The visual effects facility tapped Massive, an artificial intelligence-driven animation system, to build large establishing shots of hundreds of lifelike computer-generated animals paired two-by-two as described in the biblical story of Noah's Ark.
Evan Almighty stars Steve Carell in a reprise of his role as newscaster Evan Baxter from the 2003 release Bruce Almighty. In Evan Almighty, Baxter is a newly elected congressman who moves his family from New York to suburban northern Virginia. His life gets thrown into a tailspin when he meets God, played by Morgan Freeman, who instructs him to build an ark. Mayhem ensues when this new venture takes over his life, career, and family.
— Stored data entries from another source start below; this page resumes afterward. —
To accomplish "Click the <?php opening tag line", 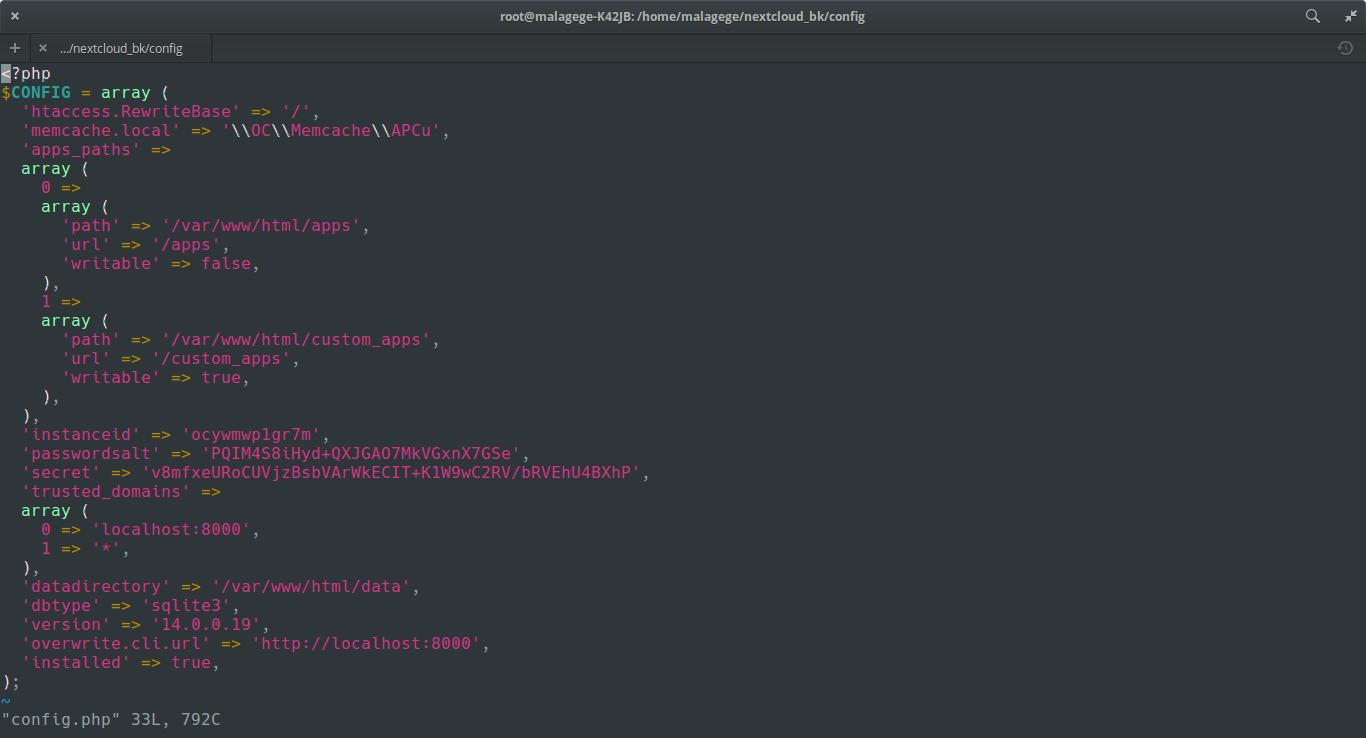I will coord(26,73).
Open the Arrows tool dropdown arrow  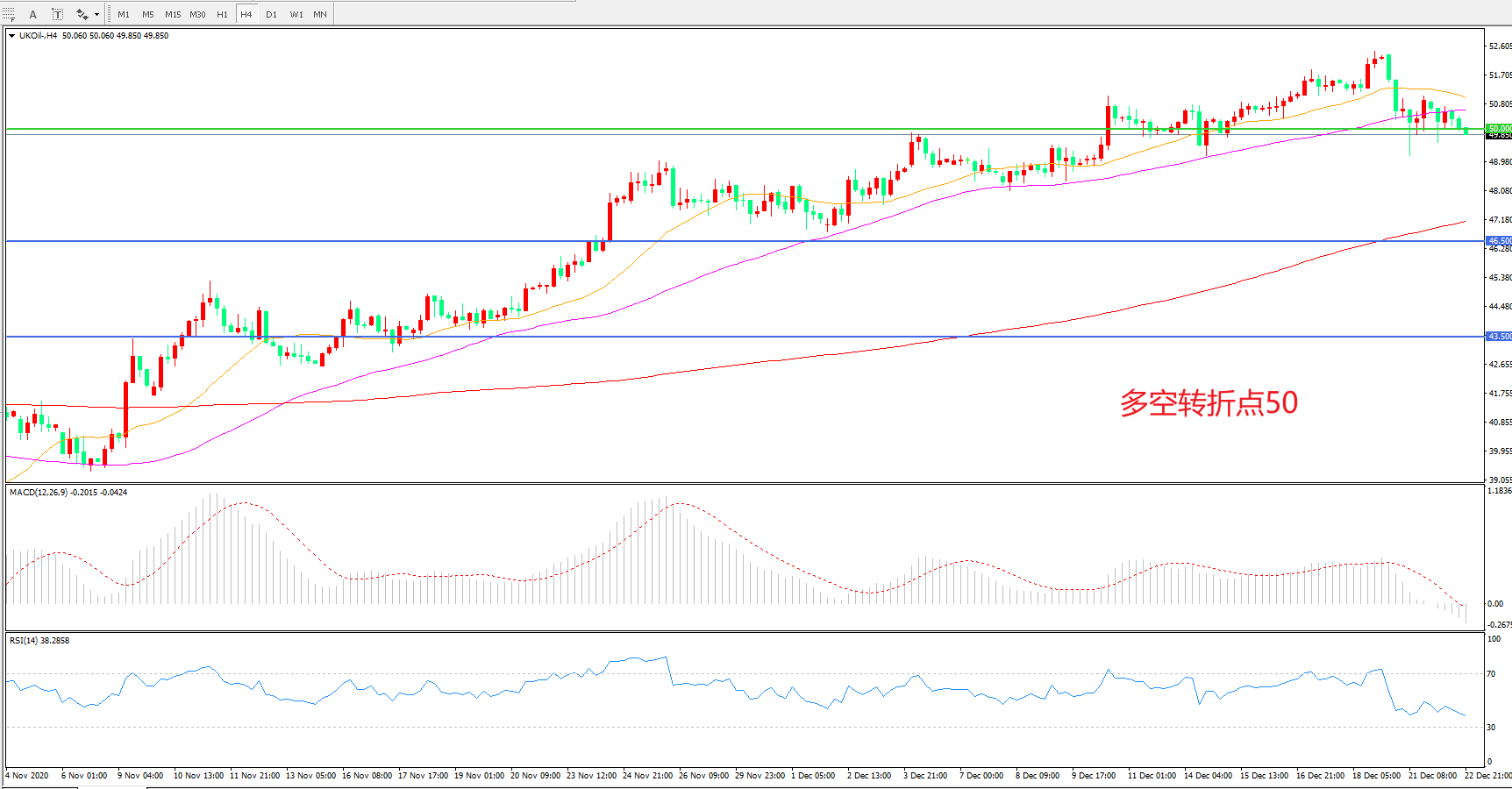96,14
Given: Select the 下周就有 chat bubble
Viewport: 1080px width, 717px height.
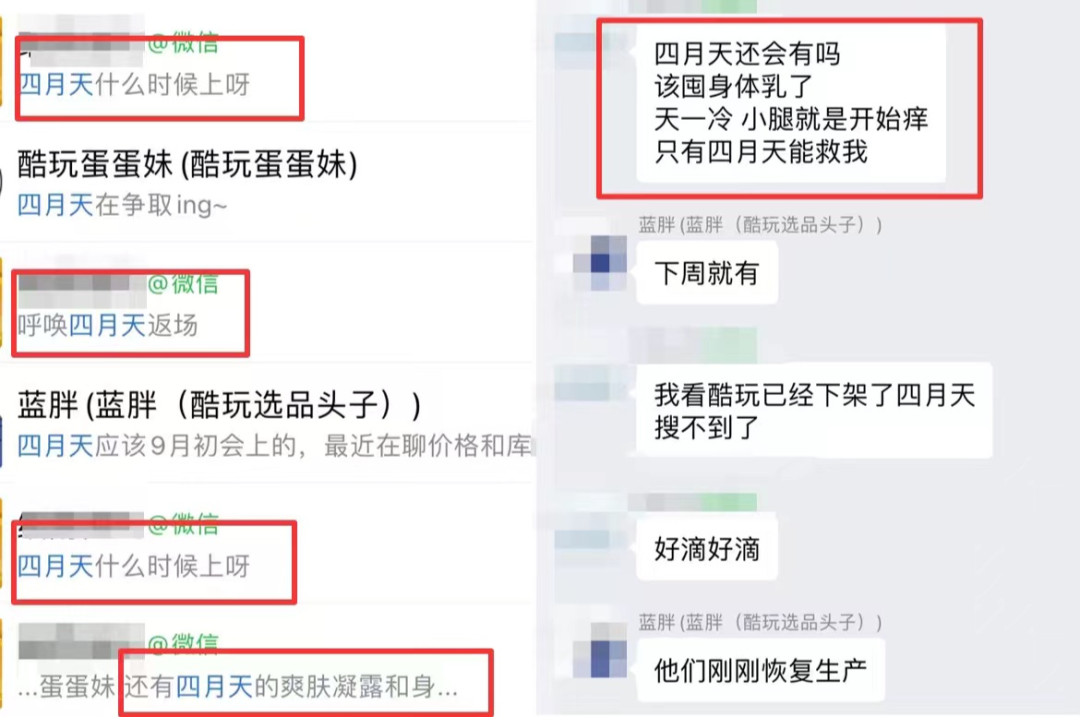Looking at the screenshot, I should click(x=707, y=273).
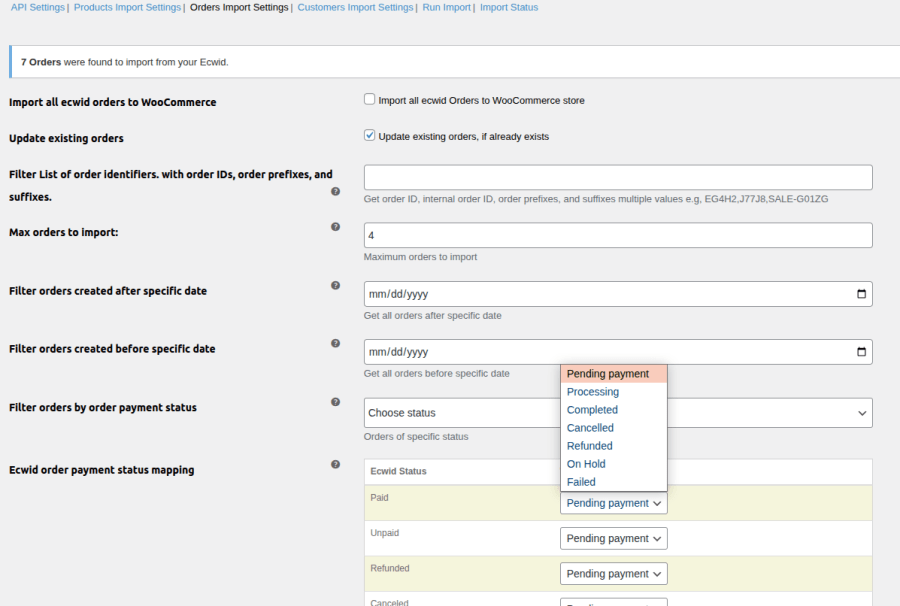Choose On Hold option in dropdown list
The image size is (900, 606).
(586, 464)
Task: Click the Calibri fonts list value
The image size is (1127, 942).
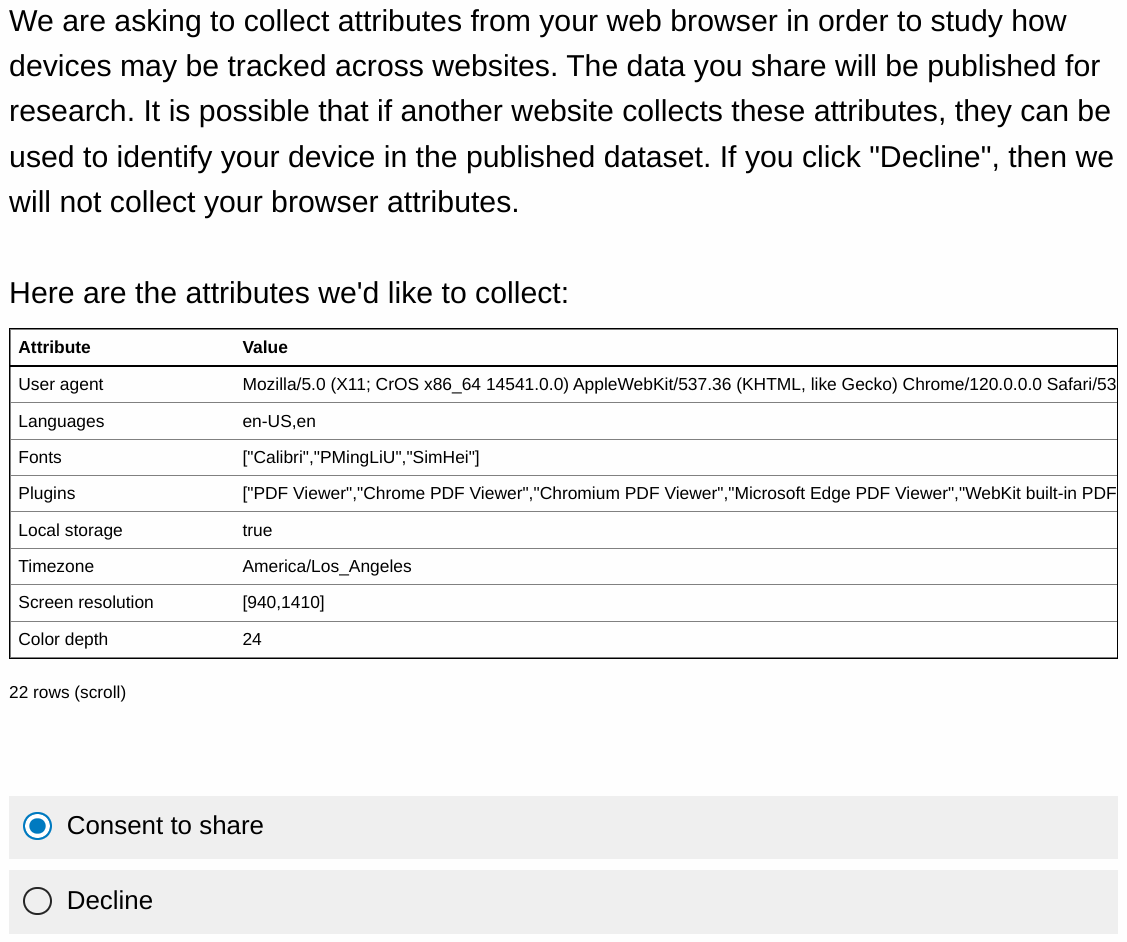Action: point(361,457)
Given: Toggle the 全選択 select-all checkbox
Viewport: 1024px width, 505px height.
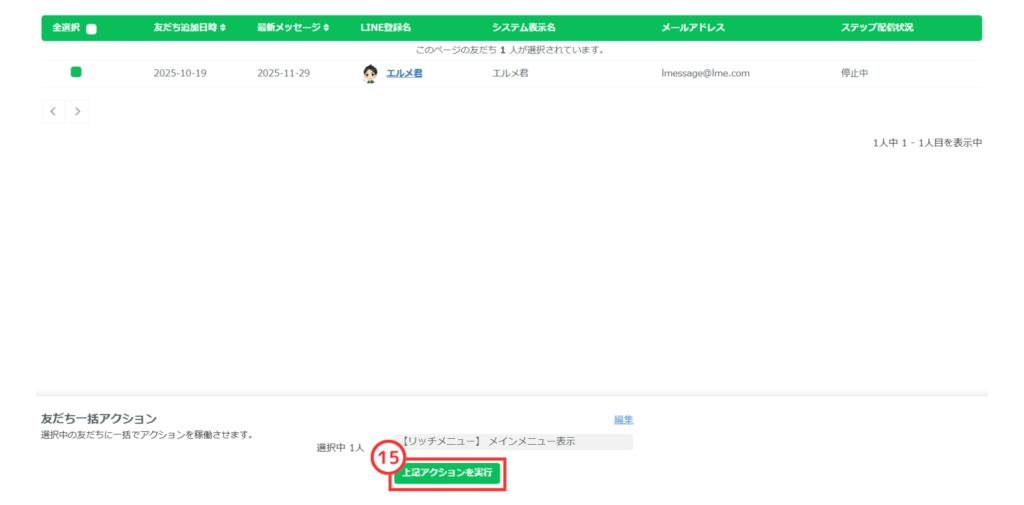Looking at the screenshot, I should [92, 28].
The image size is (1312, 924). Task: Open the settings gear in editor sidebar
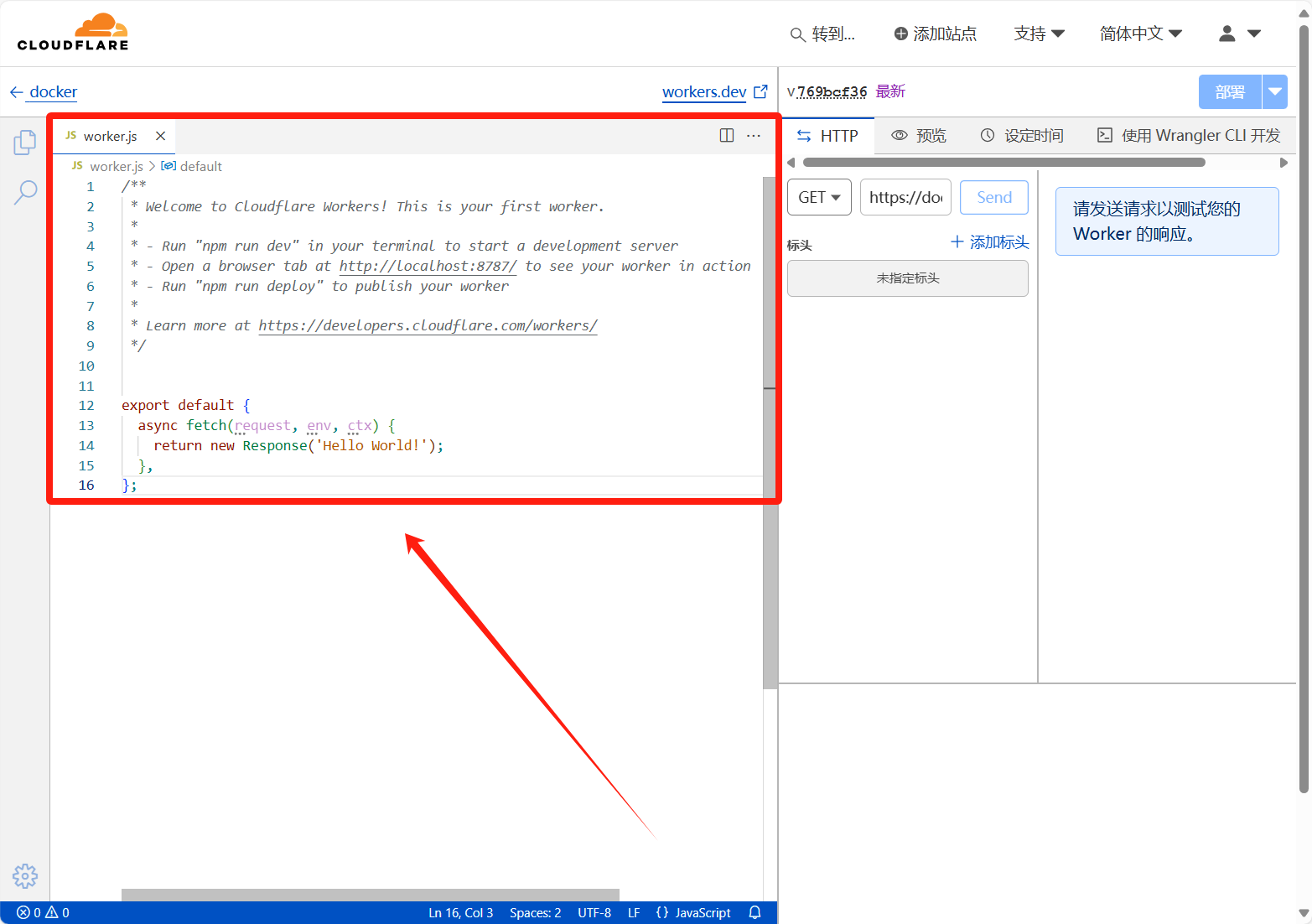(x=25, y=876)
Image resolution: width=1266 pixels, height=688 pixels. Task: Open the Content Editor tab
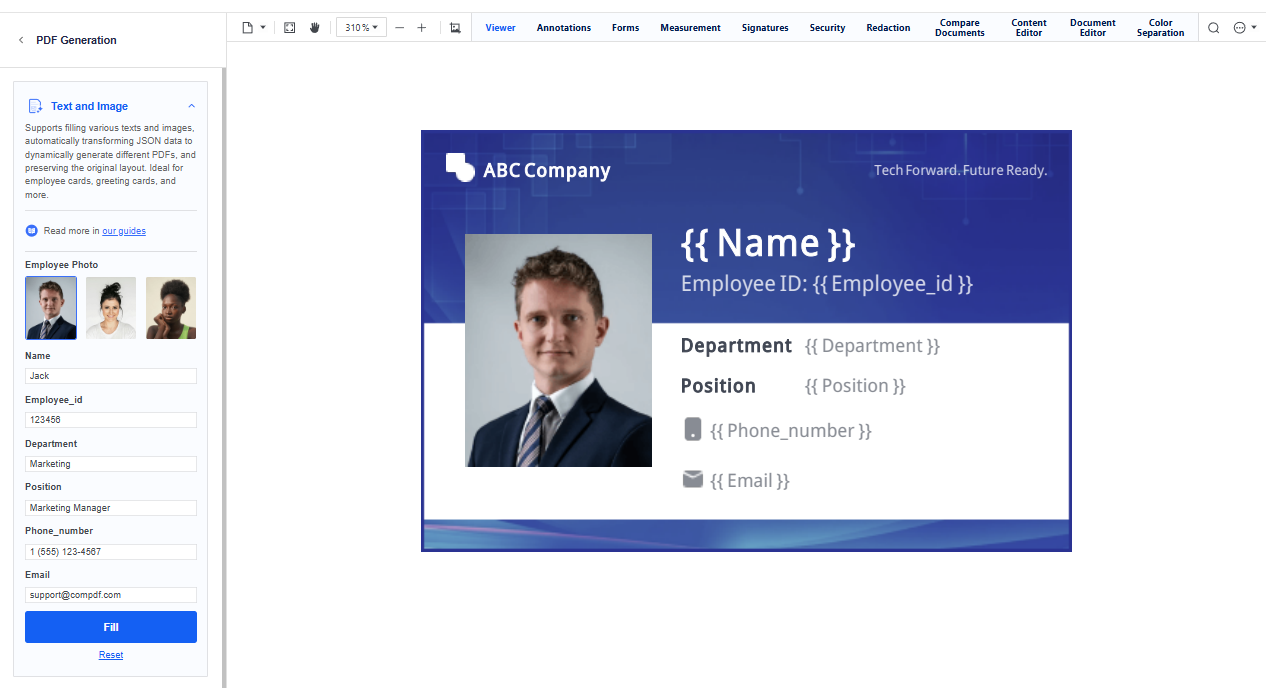click(x=1028, y=27)
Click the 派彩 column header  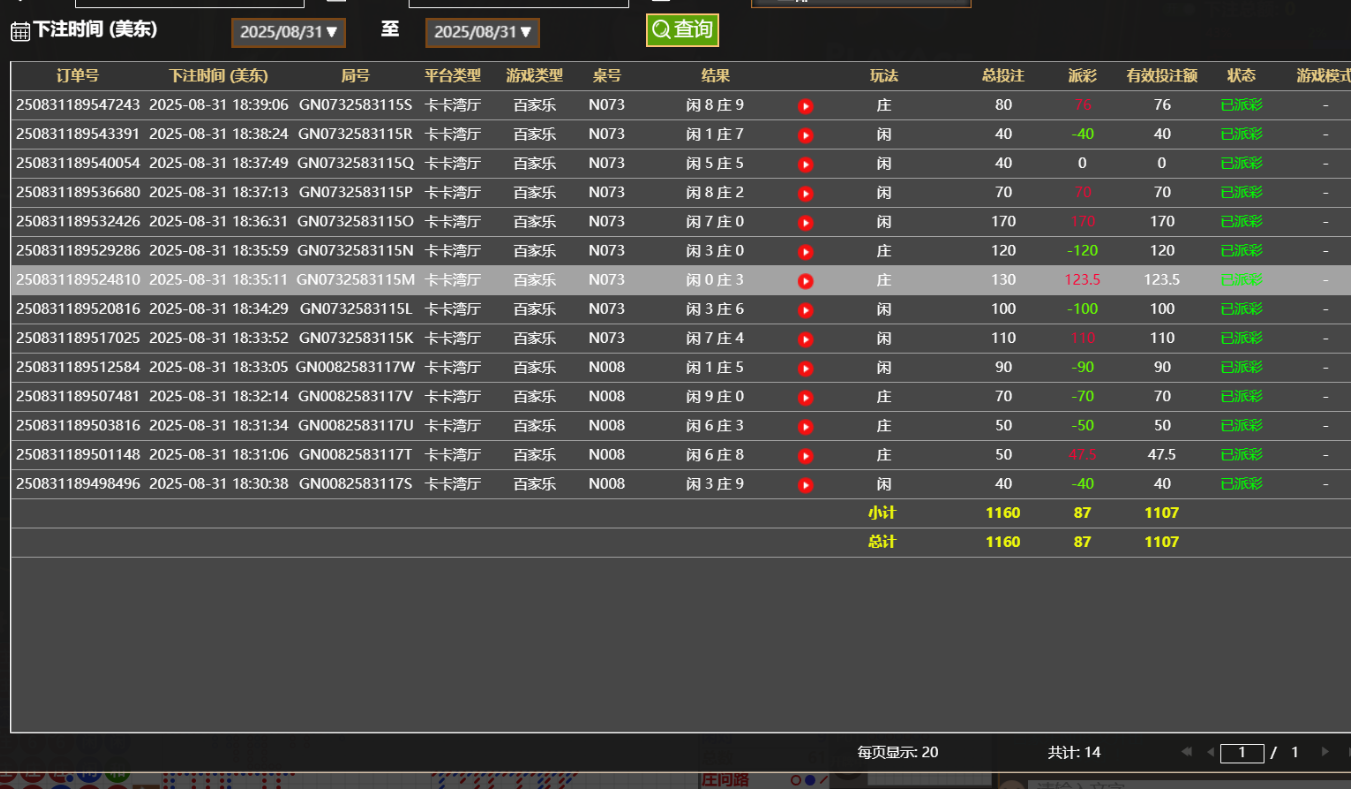1082,76
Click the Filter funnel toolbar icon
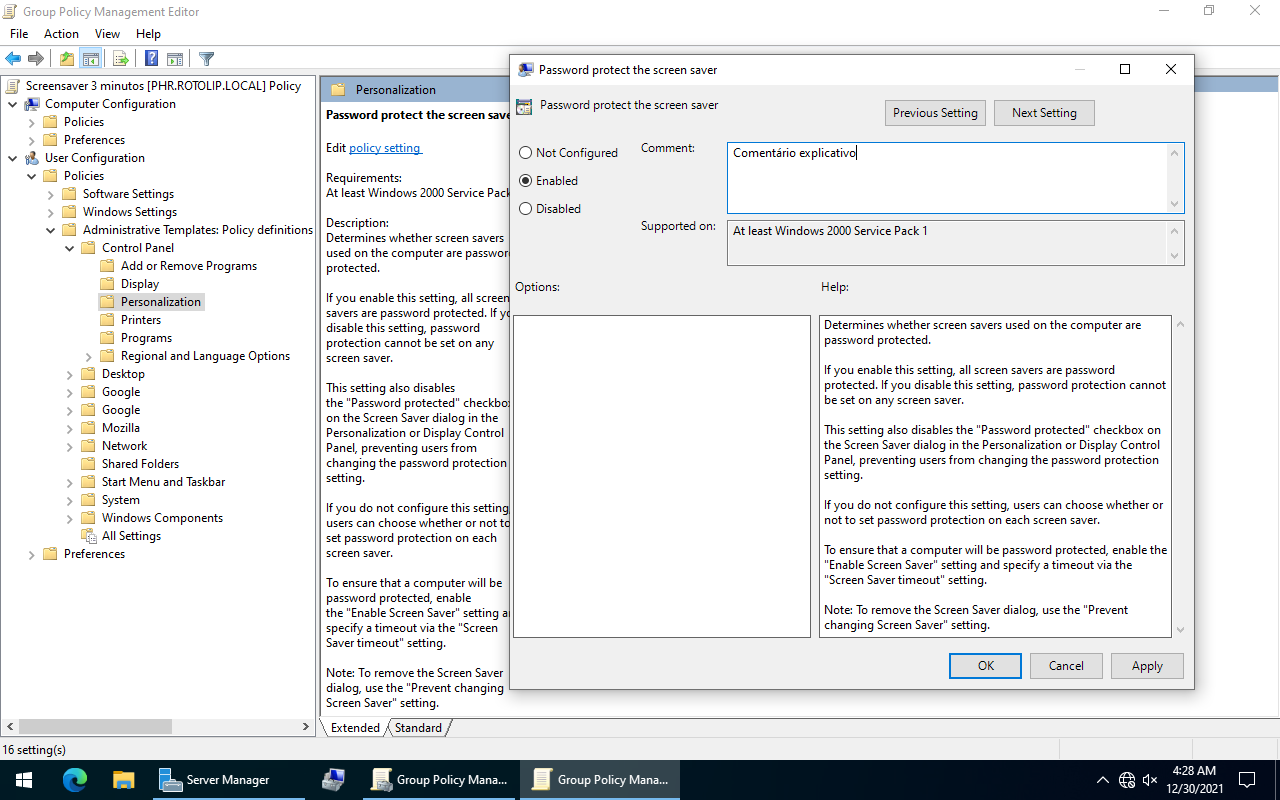The height and width of the screenshot is (800, 1280). [x=206, y=59]
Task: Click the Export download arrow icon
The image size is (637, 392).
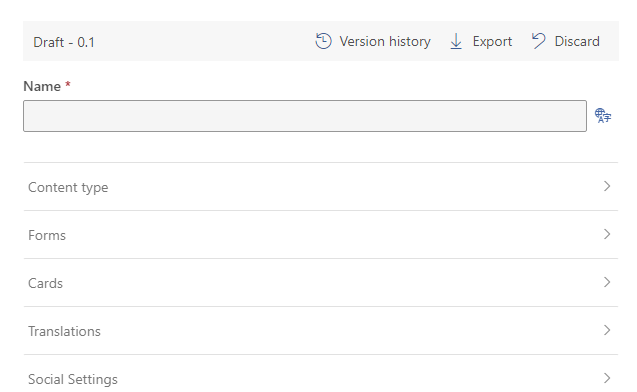Action: pos(456,41)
The movie features a number of shots that set the scale in terms of the quantity of animals that are wrangled to board the ark. These shots were captured with several real animals on set, but not nearly as many as would be required in the final image sequences. Mark Welser, Massive Software supervisor at R&H, oversaw the creation of thousands of creatures, each milling about with behaviors appropriate to its respective species.
"We were able to populate scenes both inside and outside the ark, and fill in terrain with animals that are indistinguishable from hero characters and live animals shot on bluescreen. Massive Software has terrain adaptation and the ability to command navigation so that we could steer the creatures where we needed them to go, and deliver the diversity of actions for the various types of species we needed to create," explains Welser.
In all, 269 types of unique animals were built into the Massive library set up for this project. Everything ranging from rabbits, badgers, and skunks to elephants and giraffes were animated in Massive. "The tricky part of this assignment was that we needed large numbers of animals to move about randomly, coupled with having to place a number of those animals matched in slightly varied pairs of two--male and female--as told in the biblical story and as specified by the director. So we had to limit some of the randomness in the character placement in order to get animals paired up with others that had similar geometry."